The icestorm struck on a Friday, when the temperature rose a few degrees above freezing. Typically freezing rain or ice pellets are caused by a warm air mass flowing in, so the precipitation falls as rain, then either freezes on the way down, or when it reaches the ground. At its most extreme, an icestorm brings down trees like matchsticks, and electrical pylons are crumpled like so much tinfoil.
This storm wasn’t that severe, but driving or even walking on wet ice is near impossible. I went out to fill the birdfeeders (cursing the crackhead blue jays), and could hardly keep my feet under me—had to hang onto the front porch pillars to make it out to the softer snow.
That night, the temperature shot down into the deep freeze again, and the briefly softened snow hardened into a solid crust.
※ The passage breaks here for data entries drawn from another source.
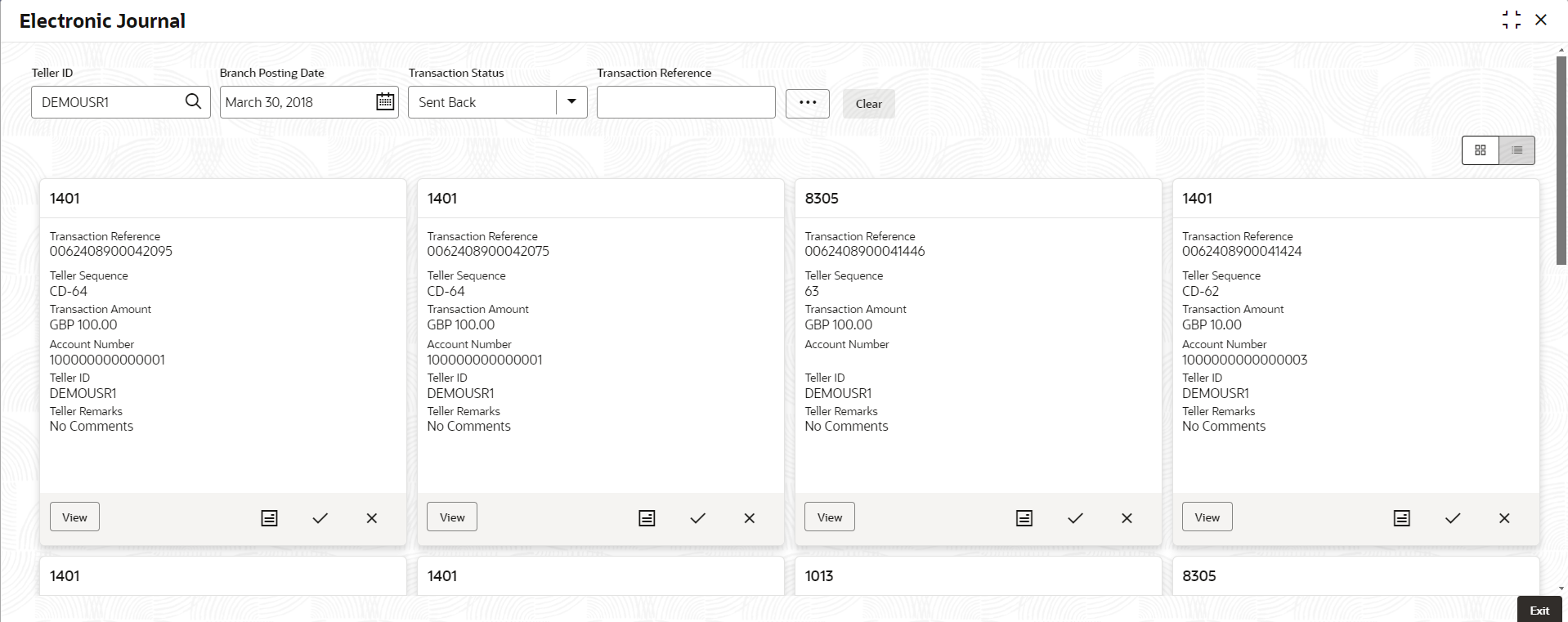Switch to tile grid view
This screenshot has width=1568, height=622.
coord(1480,150)
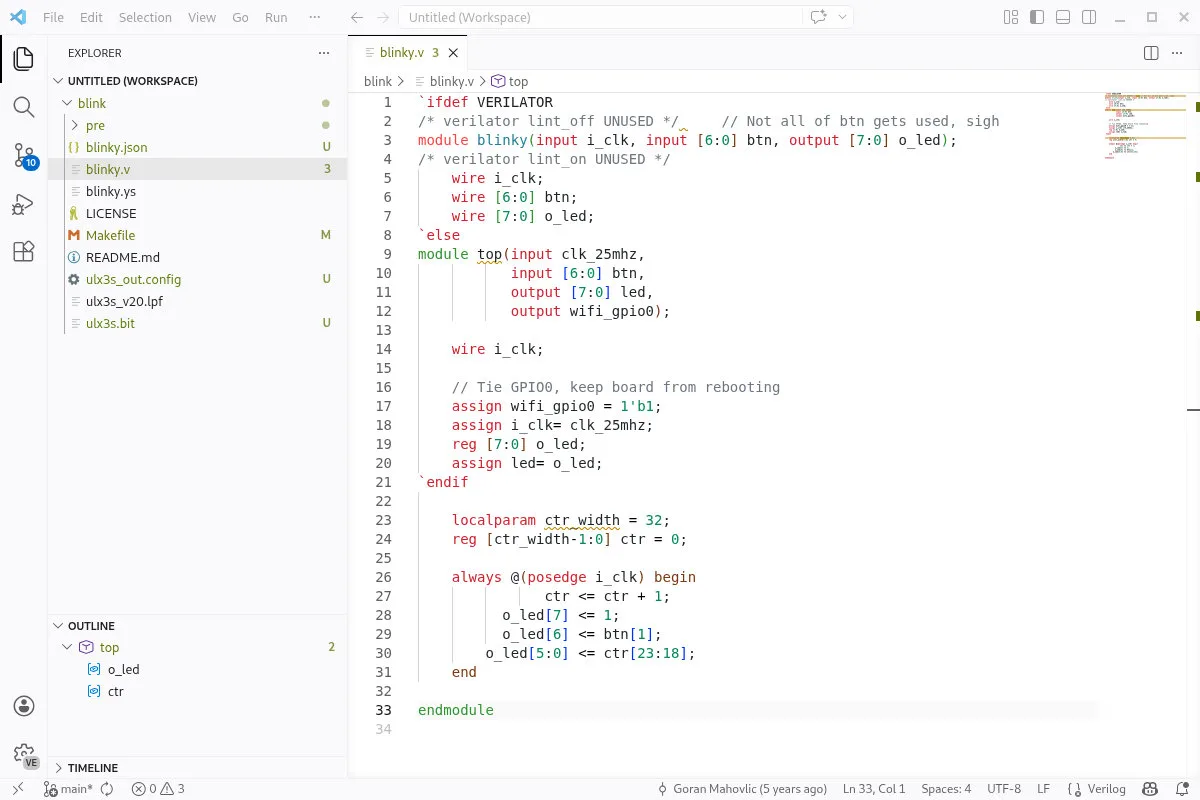Open the Accounts menu icon
1200x800 pixels.
pyautogui.click(x=24, y=706)
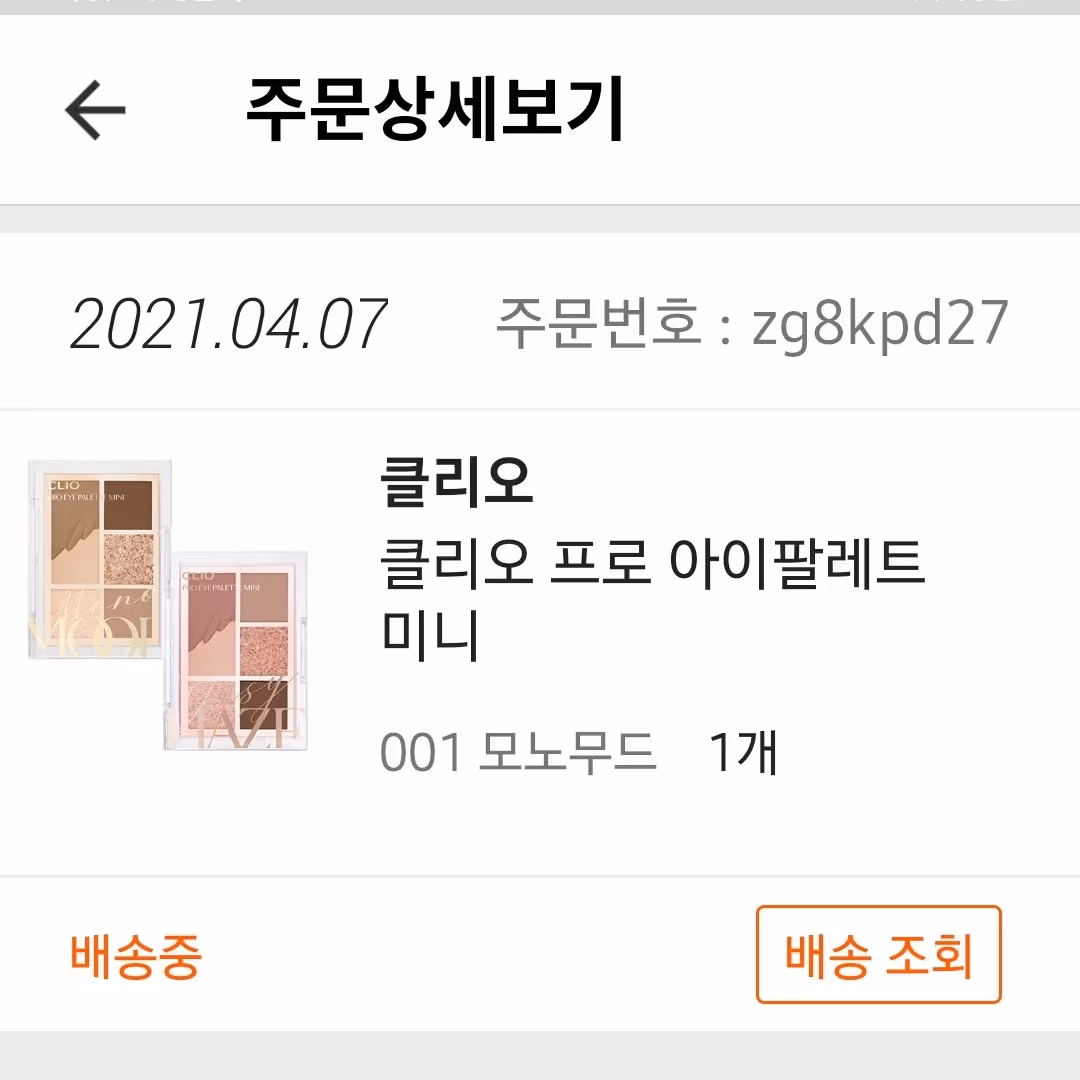Select the 001 모노무드 option text
1080x1080 pixels.
[x=517, y=752]
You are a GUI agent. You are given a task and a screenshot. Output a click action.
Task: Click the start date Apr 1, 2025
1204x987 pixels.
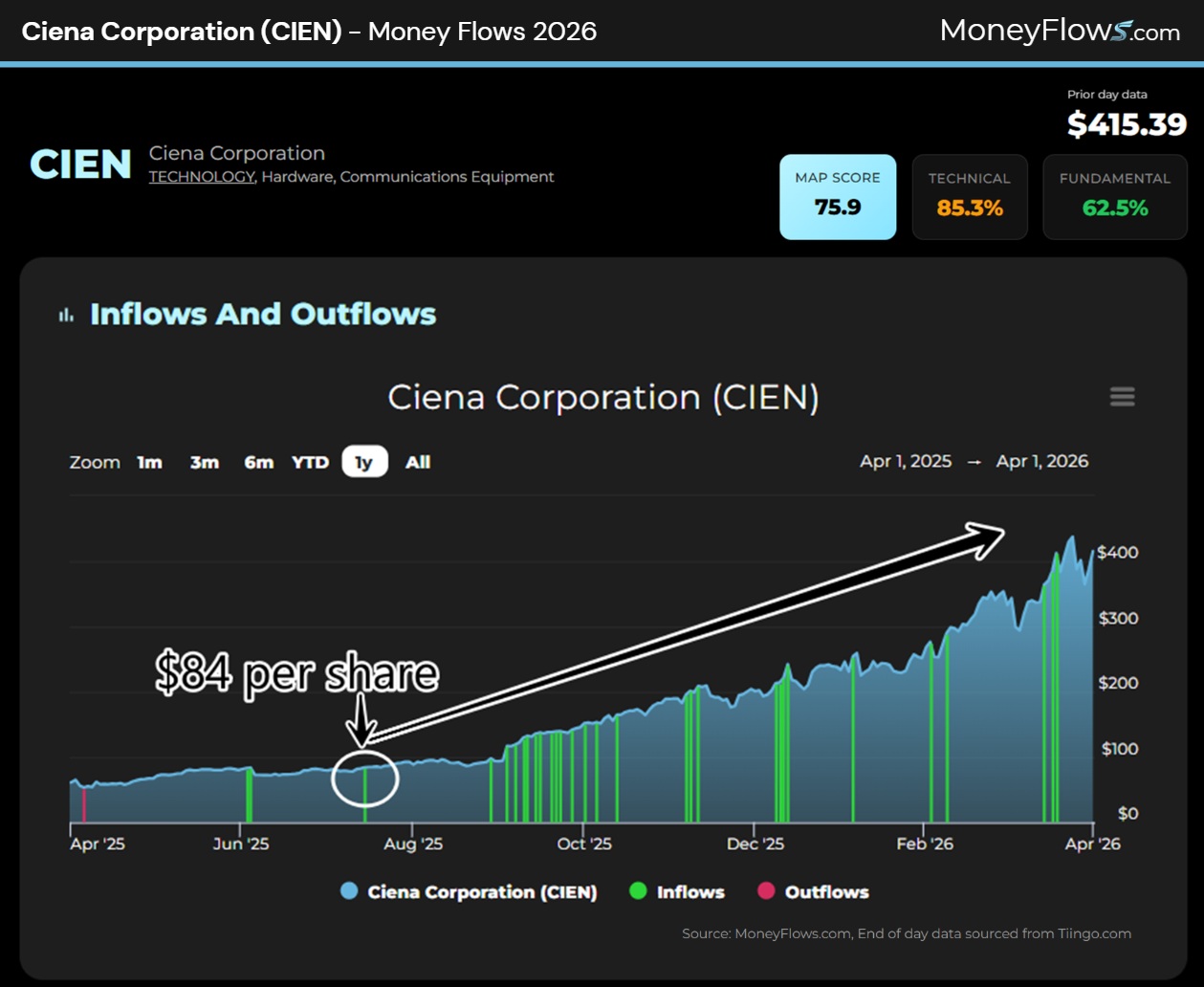coord(905,461)
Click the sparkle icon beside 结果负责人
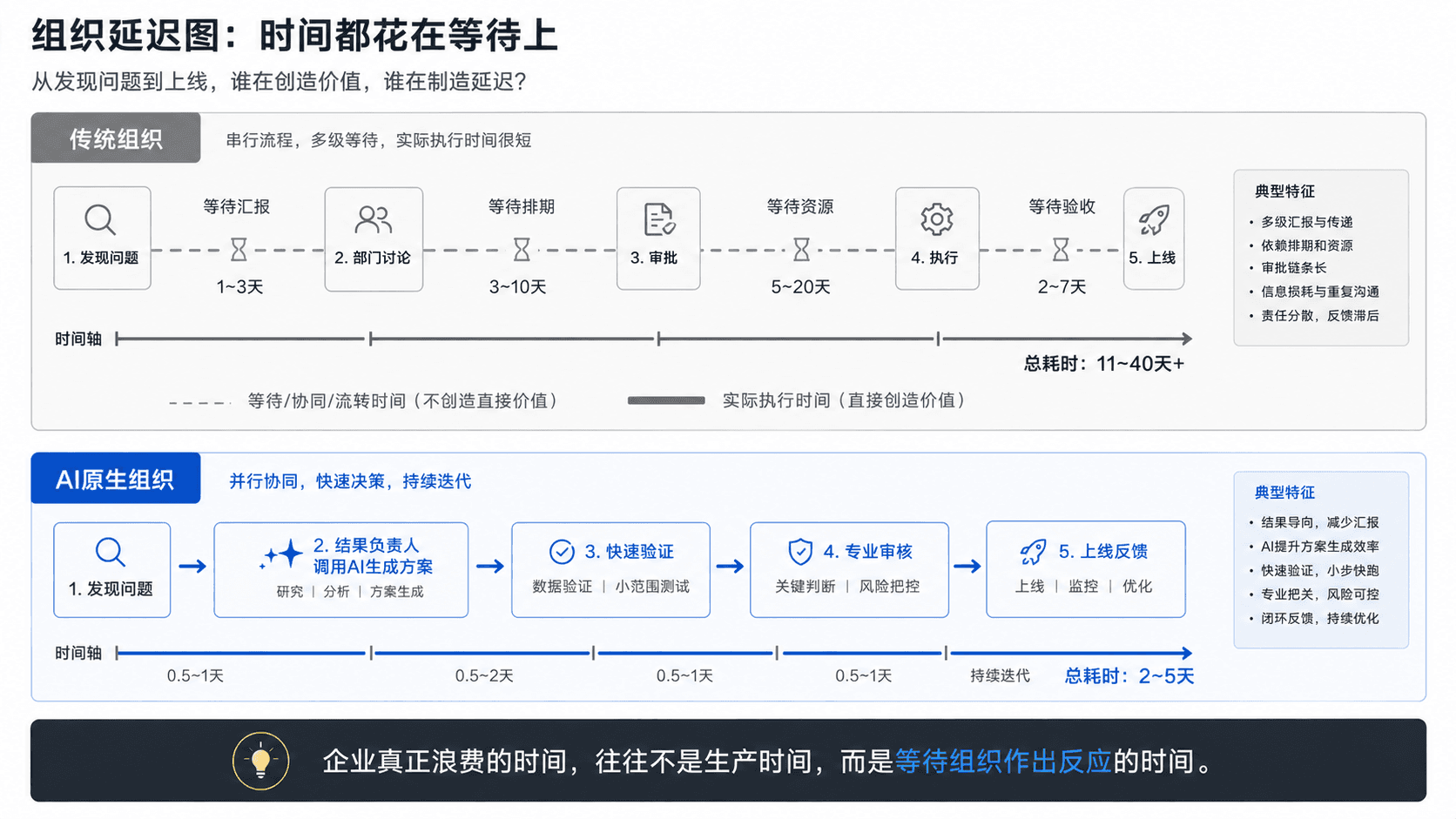1456x819 pixels. coord(281,555)
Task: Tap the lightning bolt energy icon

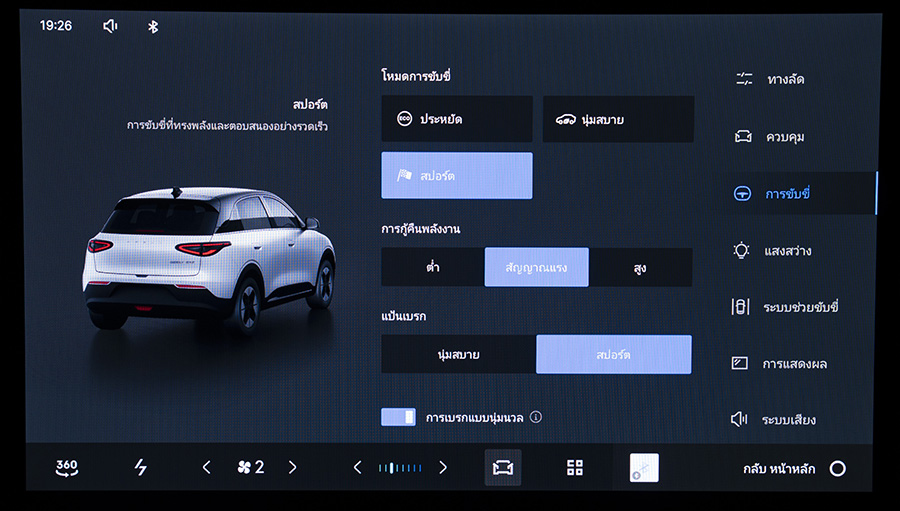Action: point(140,467)
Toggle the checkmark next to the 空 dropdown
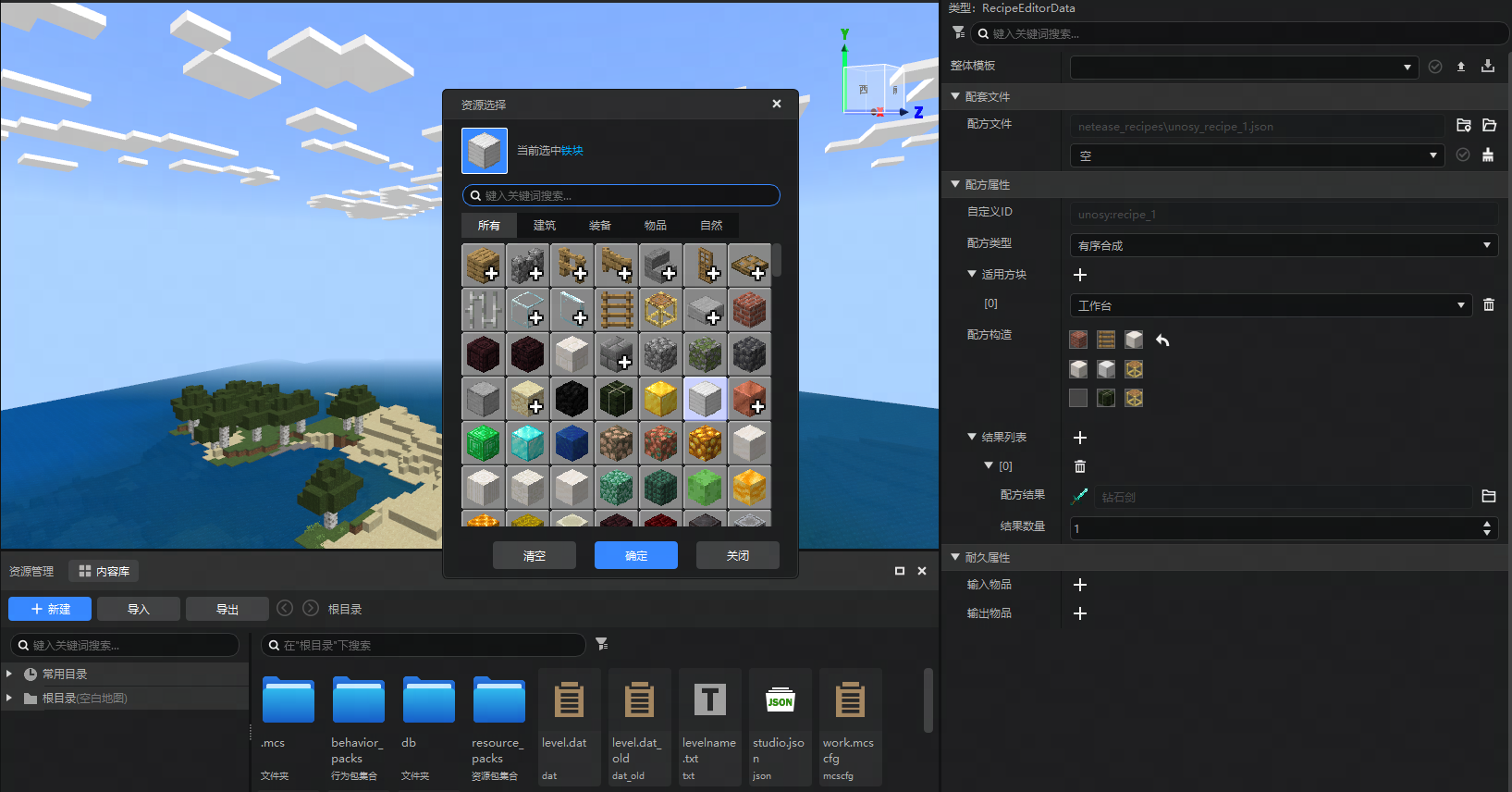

That was fine for snowshoeing, even sometimes quite good—not sinking in so much—but it is not suitable for cross-country skiing. In order to move forward, it is necessary for the skis to grip the snow briefly, with the aid of temperature-sensitive waxes. (Cross-country ski waxes range from various purples and reds for warm temperatures through blue and green for colder, with many variations and hybrids in between, each with specific ranges for air temperature and freshness of the snow. It’s a kind of alchemy.)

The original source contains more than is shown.